1. はじめに
生命科学分野の発展に伴い,レーザ顕微鏡やバイオセンサ等の高分解能化や高感度化を実現するため,さまざまなアプローチで,微小な光場を形成する手法が提案されている。光の波長(λ)とレンズの開口数(NA)で決まるAbbeの回折限界(=0.6λ/NA)に対して,最もシンプルなものは,光の短波長化や,油浸や固体浸レンズの利用である。近年では,近接場顕微鏡における微小開口から染みだした光と物体による散乱の利用や,光と金属の相互作用:表面プラズモンの利用,STED(Stimulated emission depletion(誘導放出制御))顕微鏡に見られるドーナッツビームの利用などが挙げられる。このような回折限界などの従来の光の限界を超える技術において,光の形状(強度分布)や偏光,位相の制御は,世界共通の関心事である。

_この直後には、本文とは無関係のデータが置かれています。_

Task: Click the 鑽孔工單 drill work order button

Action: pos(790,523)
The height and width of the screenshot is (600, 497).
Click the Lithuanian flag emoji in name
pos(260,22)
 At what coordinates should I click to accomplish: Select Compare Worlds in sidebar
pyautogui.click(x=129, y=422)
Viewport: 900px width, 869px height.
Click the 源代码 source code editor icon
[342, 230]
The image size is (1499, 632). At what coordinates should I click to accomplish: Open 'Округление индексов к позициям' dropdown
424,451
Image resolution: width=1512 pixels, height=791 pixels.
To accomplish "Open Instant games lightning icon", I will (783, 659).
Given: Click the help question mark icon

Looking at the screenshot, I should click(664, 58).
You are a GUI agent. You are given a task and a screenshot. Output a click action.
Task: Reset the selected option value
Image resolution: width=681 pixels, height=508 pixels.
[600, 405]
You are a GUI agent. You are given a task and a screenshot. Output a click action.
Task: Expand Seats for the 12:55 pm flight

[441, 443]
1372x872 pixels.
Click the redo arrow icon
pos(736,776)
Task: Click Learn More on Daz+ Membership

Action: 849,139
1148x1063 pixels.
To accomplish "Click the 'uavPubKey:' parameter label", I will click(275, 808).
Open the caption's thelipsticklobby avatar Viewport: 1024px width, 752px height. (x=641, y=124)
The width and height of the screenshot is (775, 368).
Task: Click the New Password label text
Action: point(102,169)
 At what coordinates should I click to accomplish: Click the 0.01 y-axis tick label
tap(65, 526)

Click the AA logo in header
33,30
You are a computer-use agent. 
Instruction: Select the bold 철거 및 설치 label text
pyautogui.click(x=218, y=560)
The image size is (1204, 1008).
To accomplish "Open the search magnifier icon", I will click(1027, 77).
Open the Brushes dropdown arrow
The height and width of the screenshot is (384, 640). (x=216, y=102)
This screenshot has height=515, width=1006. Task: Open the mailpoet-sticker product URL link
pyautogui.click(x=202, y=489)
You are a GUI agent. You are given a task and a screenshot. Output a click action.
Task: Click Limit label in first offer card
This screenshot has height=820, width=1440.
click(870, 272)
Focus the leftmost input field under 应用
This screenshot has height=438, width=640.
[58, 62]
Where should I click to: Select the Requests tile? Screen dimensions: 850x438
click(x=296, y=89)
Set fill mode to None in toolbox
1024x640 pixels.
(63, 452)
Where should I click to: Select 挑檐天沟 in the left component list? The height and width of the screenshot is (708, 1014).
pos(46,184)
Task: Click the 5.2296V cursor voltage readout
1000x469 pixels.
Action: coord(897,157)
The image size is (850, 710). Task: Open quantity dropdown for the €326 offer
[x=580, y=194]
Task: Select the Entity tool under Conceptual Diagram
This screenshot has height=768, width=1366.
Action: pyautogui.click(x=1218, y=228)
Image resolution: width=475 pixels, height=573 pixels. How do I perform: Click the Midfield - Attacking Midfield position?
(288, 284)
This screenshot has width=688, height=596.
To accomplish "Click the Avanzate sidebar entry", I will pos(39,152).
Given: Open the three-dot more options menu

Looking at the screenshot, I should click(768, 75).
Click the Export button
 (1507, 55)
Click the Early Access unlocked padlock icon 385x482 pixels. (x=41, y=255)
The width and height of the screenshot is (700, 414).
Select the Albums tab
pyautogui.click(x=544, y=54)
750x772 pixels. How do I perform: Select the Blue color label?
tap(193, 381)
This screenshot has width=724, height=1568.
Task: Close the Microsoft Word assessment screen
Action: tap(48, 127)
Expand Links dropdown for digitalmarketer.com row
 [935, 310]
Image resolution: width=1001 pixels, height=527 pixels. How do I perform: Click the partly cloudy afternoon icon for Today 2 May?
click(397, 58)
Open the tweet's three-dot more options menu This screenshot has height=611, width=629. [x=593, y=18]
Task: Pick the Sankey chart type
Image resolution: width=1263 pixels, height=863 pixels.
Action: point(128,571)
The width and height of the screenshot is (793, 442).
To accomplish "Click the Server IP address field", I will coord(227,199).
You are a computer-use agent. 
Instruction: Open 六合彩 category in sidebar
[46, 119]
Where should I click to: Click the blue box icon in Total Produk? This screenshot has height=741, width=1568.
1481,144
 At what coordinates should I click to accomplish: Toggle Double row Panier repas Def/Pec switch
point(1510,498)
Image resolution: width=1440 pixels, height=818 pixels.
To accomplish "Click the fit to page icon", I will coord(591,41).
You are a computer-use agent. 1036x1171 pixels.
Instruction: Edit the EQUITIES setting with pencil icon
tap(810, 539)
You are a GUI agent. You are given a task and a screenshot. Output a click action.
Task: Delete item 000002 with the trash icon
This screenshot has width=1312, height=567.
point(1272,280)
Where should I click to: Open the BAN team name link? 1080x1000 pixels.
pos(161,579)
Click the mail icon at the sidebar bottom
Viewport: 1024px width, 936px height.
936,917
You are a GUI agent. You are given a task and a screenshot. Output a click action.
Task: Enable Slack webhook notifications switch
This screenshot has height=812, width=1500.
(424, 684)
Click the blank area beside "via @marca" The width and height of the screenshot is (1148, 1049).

一方,光源の圧倒的な小型化を導く半導体レーザによる空間的な偏光・位相分布の制御は,半導体端面での反射鏡を利用する素子構造上,不可能であった。これに対して,我々はフォトニック結晶の大面積共振効果を用いたフォトニック結晶レーザを用いて,出射ビームの空間的な偏光・位相分布およびビーム形状の制御に取り組んできた。本稿では,まず,空間的な偏光分布を有するドーナッツビームのうち,長焦点深度・微小集光などの新奇集光特性を可能にする径偏光ビームを紹介する。その後,径偏光ビームを1 mm角以下の単一素子で発生するフォトニック結晶レーザについて紹介する。
2. 径偏光ビームの新奇集光特性
径偏光ビームは,図1に示すように,ビーム断面内で,偏光がビーム中心から半径の方向に放射状に揃ったビームである。ビームの中心は,偏光の特異点となり,ドーナッツ形状の強度分布となる。開口数(NA)の高いレンズで集光されると,ビーム進行(z)方向に偏光した成分が,強め合いの干渉条件を満たすため,光軸上にz方向に偏光した電界強度を形成できる。このようなビーム進行方向に偏光した光は,光軸上に設置した金属ナノ構造との相互作用により,表面プラズモンモードを効率よく誘引することが可能である1, 2)。
さらに,図2(a)に示すようなドーナッツビームにおいて内側の暗部の大きい,狭リング形状にすると,z方向に偏光した成分のみを選択的に集光することができ,図2(b)に示すように,0.4λ(=0.36λ/NA)とAbbeの回折限界よりも小さな集光点を形成することができる。また同時に,焦点近傍の位相整合条件を制御することが出来るため,焦点深度を深くすることもできる3)。通常,光を高開口数のレンズで集光した場合,焦点深度が浅くなることは,光学顕微鏡を使って,高倍率のレンズで小さなものを観察しようとしたときに,ピント合わせにレボルバーを慎重に動かす必要があることから実感することができる。しかし,径偏光ビームにおいては,微小集光を実現すると同時に,長焦点深度を実現することが可能である。